IP Range for Agent?

We have gotten this question in all shapes and sizes from our vendors, but some get more hung up on the response than others. I know the IMP makes outbound connections only, but client is very concerned about the IP address they are connecting to outside their network. Here’s their specific questions if it helps–we could really use some clarity on how to best answer these.

  1.   Firewall ports can only be opened if there are specific source and destination IP addresses built into the rule. We are not opening up ports 31314 and 993 to any IP address on the internet.

[Can you provide an IP address or even a range for agent.electricimp.com? I know it’s variable…]

  1.   Inbound access should be avoided. But if unavoidable we need to understand:

[Is all this irrelevant because the connection is outbound only?]

a. Lock down from a specific source IP address only.

b. What is the landing interface for the remote management; Command prompt in clear text, or secure webservice or other?

c. Who manages the remote admin account details : Us or vendors

d. What level of access does the vendor have? Admin or user or custom

e. What logging is enabled to understand who logs in, when, and what they are doing?


  1. Devices don’t connect to agent.electricimp.com - that’s agent traffic only. We do not have a fixed IP range or fixed IPs in general for device connectivity, because this is awful for resiliency (and one of the reasons DNS exists!).

The first option is for the customer to offer a HTTP proxy on their local network, which all imp devices will connect to and then ask for their outbound connection. This allows local network administrators to have clear visibility of all the imp sessions. As long as the HTTP proxy on the network doesn’t go down, this does not impact resiliency as devices can still load balance between servers and deal with failures.

The second option is to route all traffic through a single external IP. If a customer is happy that in the event that this specific IP address is not reachable, their devices will go down, then we can provide some solutions that can work. Please file a support ticket and we can give details.

  1. There is no inbound access, so 2a/b/c/d/e are not applicable.

Thanks Hugo, very helpful. I’ll let you know if we need further ammo to help explain this to them.

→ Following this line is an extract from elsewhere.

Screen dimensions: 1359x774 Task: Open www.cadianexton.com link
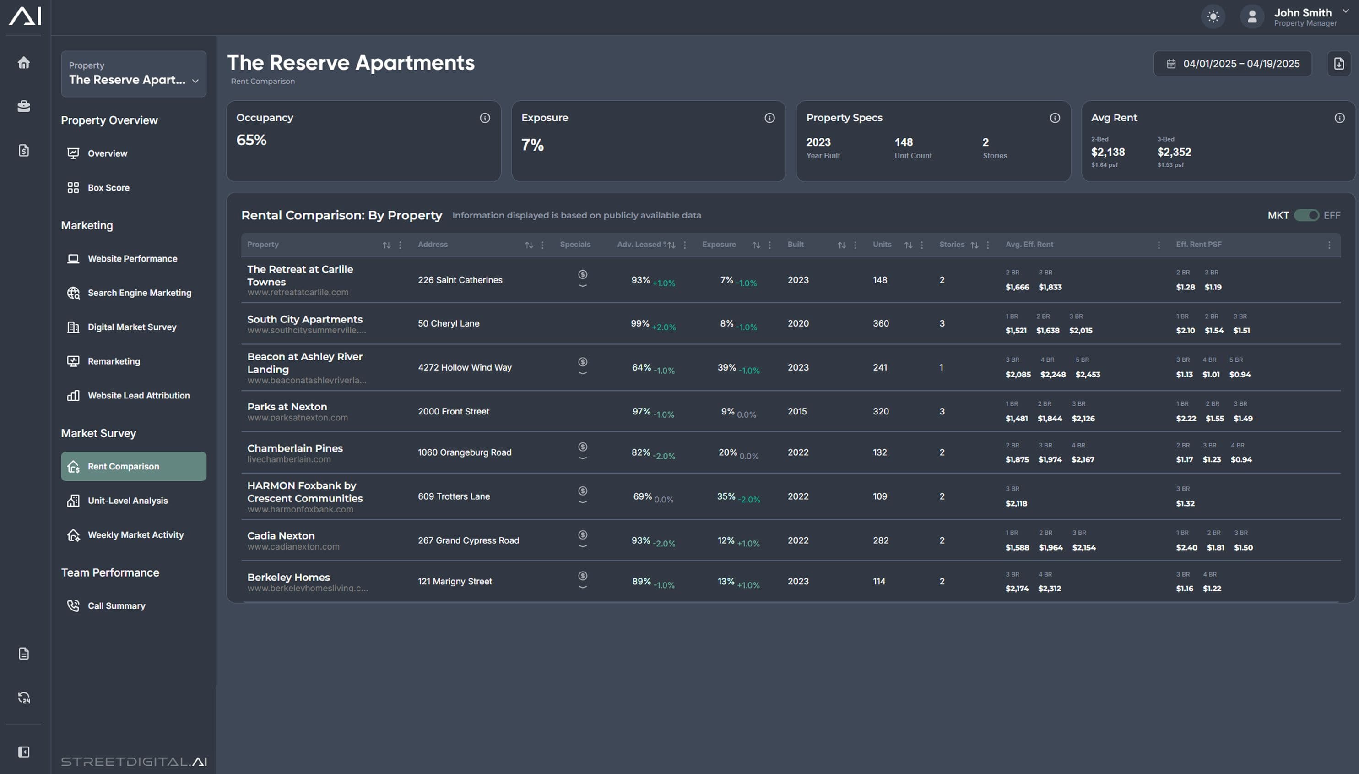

Client appreciated your reply Hugo, thank you again. They had one further question:

"If the Electric Imp connects with an outbound connection to a URL, why do you choose non-standard ports? There is no detail on whether this outbound traffic is encrypted over these non-standard ports.

If the devices connect to a URL, you should use standard port 443 and encrypt this traffic."

Any color on how you chose your ports would be helpful.


The device doesn’t use HTTP, which means it doesn’t connect “with an outbound connection to a URL”.

Hence the non-standard ports, because there’s no standard to follow. We prefer port 31314 (followed by 993 or 443 to get around simple firewalls).

Traffic from the imp to the imp server is sent over a TLS-secured channel, using certificates for mutual identification (i.e. we also require client certificates). The certificates are currently 2048-bit and use sha256WithRSAEncryption as the signature algorithm. Imps running release 34.x or newer use ECDHE-RSA-AES128-SHA256 as the cipher suite.

One of the benefits of being able to do OTA OS upgrades is that we can choose stronger key lengths or ciphers in future.

Incidentally, the OS upgrade files are also signed, so they can’t be tampered with.

I suspect that Hugo’s comment: “The first option is for the customer to offer a HTTP proxy on their local network” might imply that the imp uses HTTP.

It doesn’t, but (since 33.x) it can use an HTTP proxy that supports the “CONNECT” verb to negotiate its way past a firewall. This can be configured as part of BlinkUp, or through imp.setproxy() in your squirrel code.

Thanks Roger, very helpful. I’ll let you know if they need additional clarification.